Organizational effectiveness helps address special and specific risks by creating the top-down coordination needed to form an integrated team suited to handle both independent risks and interdependencies between risks. Moreover, ERM has been said to increased risk management awareness allowing for more efficient operational and strategic decision making. This is done through the appointment of a chief risk officer and the establishment of an enterprise risk function.

Risk reporting assists both the chief risk officer of an organization and the board of governors in identifying key risk factors that may prove detrimental to the company in both the present and the future. Thus, ERM enables senior management to identify, measure, and limit to acceptable levels the net exposures faced by the firm. Being able to create risk transparency allows a firm to better hedge against those particular risks or avoid them all together.

Better business performance is yet another benefit of using ERM. Companies that adopt an ERM approach have seen improvements in areas requiring key management decisions from capitol allocations to product development and pricing to mergers and acquisitions. As a result, this leads to the benefits and improvements gained from utilizing an ERM approach can be seen in the form of loss reduction, improved shareholder value, decreased earning volatility, and an increase in the firms’ earnings.

=== The chief risk officer ===
The ERM model implies the leadership by an individual who is responsible for the development and implication of an ERM strategy and assists the senior management in terms of risk management. In order to do this a CRO sets up a risk management framework and policies based on the ERM strategy. Furthermore, the CRO implements reports and risk indicators to communicate the risk culture throughout the firm. These reports assist the CRO in creating a risk profile. The CRO communicates the firm's risk profile to the key stakeholders such as the CEO, the board of directors, and business partners. Optimizing the risk portfolio is another assigned task by the ERM. The CRO advises firm projects from a risk management point of view and uses regulations and risk transfer strategies in order to mitigate the risk.

=== The importance of the CRO ===

====ERM vs silo====
ERM: An ERM requires an integrated risk organization, which normally means that a centralized risk management unit has to report to the CEO and the board of directors. The chief risk officer in an ERM is responsible for knowing and gathering information over all the different aspects within an organization. He takes a portfolio view of all types of risks within the company. In an ERM approach, the use of insurance and alternative risk transfer products is only considered if the risk seemed undesirable or unwanted to the management. Integration of risk management in the whole company's business process becomes necessary. The ERM optimizes business performance by influencing different aspects like pricing and resource allocation.

There are three major benefits connected to the use of the ERM approach and the CRO as liaison: Due to the fact that a CRO and an integrated team can better manage individual risks and interdependencies between these risks, the use of an ERM leads to increased organizational effectiveness. Apart from this fact, better risk reporting can be reached by prioritizing the content of risk reporting that should go to the different instances like the senior management or the board of directors. A side effect of this information prioritizing is much better transparency throughout the whole organization. Last but not least you can also reach a better overall business performance in the company. This is only possible if the risk management team uses an ERM approach and supports key management decisions like pricing, product development or Mergers and acquisitions. Given the support, there will be several benefits like increased earnings and improved shareholder value. An ERM can combine and integrate several risk silos into a firm-wide risk portfolio and can consider aspects such as volatility and correlation of all risk exposures. This can lead to a maximization of the diversification's benefits.
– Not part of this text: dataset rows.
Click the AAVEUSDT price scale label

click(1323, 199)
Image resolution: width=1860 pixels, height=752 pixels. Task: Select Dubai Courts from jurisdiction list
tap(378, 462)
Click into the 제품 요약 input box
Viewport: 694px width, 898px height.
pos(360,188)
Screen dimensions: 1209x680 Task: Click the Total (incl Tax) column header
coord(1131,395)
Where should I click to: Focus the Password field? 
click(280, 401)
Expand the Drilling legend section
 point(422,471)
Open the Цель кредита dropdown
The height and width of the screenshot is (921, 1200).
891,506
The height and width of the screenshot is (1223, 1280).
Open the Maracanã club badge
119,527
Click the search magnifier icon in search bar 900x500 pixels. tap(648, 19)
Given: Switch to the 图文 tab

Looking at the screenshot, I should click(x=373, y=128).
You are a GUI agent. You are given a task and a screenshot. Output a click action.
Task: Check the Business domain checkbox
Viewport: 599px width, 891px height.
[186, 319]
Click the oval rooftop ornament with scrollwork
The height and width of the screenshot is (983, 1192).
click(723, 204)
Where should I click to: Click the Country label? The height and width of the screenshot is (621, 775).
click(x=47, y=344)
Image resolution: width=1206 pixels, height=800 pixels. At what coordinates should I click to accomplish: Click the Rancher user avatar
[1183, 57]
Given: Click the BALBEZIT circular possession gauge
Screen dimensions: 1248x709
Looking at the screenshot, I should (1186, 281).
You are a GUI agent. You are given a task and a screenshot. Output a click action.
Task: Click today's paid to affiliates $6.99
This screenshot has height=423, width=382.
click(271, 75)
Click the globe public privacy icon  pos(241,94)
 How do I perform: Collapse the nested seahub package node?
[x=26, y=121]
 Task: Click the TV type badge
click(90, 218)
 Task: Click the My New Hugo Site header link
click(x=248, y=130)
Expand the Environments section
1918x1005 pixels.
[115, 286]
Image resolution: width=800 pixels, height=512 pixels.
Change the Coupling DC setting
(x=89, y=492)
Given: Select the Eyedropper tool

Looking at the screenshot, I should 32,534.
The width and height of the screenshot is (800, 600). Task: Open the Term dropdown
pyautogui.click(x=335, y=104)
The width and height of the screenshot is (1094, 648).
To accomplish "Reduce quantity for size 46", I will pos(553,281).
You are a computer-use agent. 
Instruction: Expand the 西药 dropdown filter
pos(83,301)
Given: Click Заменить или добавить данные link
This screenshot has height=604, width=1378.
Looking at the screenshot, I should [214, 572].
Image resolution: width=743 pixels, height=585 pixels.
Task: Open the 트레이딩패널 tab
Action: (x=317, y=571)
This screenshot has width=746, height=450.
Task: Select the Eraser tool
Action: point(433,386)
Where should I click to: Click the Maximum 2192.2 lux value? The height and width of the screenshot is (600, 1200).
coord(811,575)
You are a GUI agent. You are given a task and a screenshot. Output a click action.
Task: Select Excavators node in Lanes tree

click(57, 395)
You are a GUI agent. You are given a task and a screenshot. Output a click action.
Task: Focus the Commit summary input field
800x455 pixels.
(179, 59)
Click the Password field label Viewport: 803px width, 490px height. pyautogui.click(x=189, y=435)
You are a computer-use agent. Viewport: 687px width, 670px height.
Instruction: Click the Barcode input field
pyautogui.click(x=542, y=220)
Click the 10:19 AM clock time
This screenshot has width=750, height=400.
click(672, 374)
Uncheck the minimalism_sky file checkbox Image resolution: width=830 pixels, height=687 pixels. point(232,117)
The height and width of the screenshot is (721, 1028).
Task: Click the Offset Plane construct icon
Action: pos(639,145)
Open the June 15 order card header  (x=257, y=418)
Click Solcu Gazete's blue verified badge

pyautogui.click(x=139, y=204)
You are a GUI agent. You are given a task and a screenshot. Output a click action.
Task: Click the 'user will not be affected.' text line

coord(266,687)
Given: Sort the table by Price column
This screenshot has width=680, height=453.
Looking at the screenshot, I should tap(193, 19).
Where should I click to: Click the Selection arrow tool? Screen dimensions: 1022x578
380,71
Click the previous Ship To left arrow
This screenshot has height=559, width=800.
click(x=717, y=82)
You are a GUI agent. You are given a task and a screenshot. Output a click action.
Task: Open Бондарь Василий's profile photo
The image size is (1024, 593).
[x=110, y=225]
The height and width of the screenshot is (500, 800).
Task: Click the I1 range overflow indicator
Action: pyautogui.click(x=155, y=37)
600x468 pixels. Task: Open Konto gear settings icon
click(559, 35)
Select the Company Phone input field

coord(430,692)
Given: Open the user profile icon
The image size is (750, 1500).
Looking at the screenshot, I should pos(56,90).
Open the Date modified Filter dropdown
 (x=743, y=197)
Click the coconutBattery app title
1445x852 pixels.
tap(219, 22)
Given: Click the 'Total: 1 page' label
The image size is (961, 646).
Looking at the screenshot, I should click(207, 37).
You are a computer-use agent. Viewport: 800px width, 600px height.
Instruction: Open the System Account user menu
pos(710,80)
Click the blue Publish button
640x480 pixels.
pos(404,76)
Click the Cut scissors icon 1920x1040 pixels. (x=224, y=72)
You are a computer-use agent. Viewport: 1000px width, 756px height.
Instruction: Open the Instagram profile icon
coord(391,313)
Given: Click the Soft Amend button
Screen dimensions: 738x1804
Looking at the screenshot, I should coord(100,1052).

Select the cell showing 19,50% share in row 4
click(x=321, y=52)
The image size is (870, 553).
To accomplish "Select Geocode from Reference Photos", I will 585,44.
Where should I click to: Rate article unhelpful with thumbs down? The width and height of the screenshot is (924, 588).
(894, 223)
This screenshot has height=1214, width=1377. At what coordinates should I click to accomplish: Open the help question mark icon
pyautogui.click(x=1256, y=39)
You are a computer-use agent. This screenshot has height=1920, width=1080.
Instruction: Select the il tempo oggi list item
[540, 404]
Silo: Under a silo approach, risk transfer strategies are executed under a transactional or individual risk level. As an example insurance can be mentioned, which transfers out operational risk. Risk assessment and quantification processes are not integrated. Value-at-risk models are used to quantify the market risk and credit default models are used to estimate credit risk. Both specific models could be used independently, but still: that is not the case in the Silo approach. There are different effects that can be caused by this less integrative model: Over-hedging and far too much insurance coverage can be a result of not incorporating all the different kinds of risk and their wide diversification.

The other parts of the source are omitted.